I assume you all already know what Jeremy, and many other prominent scholars teach us about overitting in neural networks. It may be summarized as follows: As long as your accuracy keeps improving, don’t care about your TL getting below (even significantly below) your VL (see below for a more in depth discussion if you forgot the lesson).
Of course, I strongly believe this is true. But let us assume that we have two models trained over the same data, achieving the same level of accuracy/error rate.
One model, though, has its TL still above the VL (or even below, but not by much).
On the other hand, the second model got a TL significantly below the VL, or even close to zero. Maybe since you used a bigger network, maybe since you meddled with dropout and stuff, maybe since we kept training a bit longer than necessary.
What I want to ask is: will the first model have a better generalization capacity?.
For example, if we use that model in production over data which possess quite a different underlying distribution w.r.t the train/validation data, will it perform better than our second model?

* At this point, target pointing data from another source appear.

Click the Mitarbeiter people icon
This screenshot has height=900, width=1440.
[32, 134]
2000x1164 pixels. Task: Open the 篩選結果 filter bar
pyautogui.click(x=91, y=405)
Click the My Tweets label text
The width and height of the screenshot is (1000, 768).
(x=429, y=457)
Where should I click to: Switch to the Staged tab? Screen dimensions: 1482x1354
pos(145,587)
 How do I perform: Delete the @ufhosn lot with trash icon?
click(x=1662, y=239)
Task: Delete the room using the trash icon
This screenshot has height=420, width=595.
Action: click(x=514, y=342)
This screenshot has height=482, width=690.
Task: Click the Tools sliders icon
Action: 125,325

I’m asking this since I worked over “real” data with that philosophy in mind, achieving awesome accuracies with models having their TL a lot below the VL. As the model was used against test images in the same domain, but with different shooting conditions, that accuracy worsened a lot.
(*) Long version:
So the only thing that tells you that you’re overfitting is that the error rate improves for a while and then starts getting worse again. You will see a lot of people, even people that claim to understand machine learning, tell you that if your training loss is lower than your validation loss, then you are overfitting. As you will learn today in more detail and during the rest of course, that is absolutely not true .
Any model that is trained correctly will always have train loss lower than validation loss.
That is not a sign of overfitting. That is not a sign you’ve done something wrong. That is a sign you have done something right. The sign that you’re overfitting is that your error starts getting worse, because that’s what you care about. You want your model to have a low error. So as long as you’re training and your model error is improving, you’re not overfitting.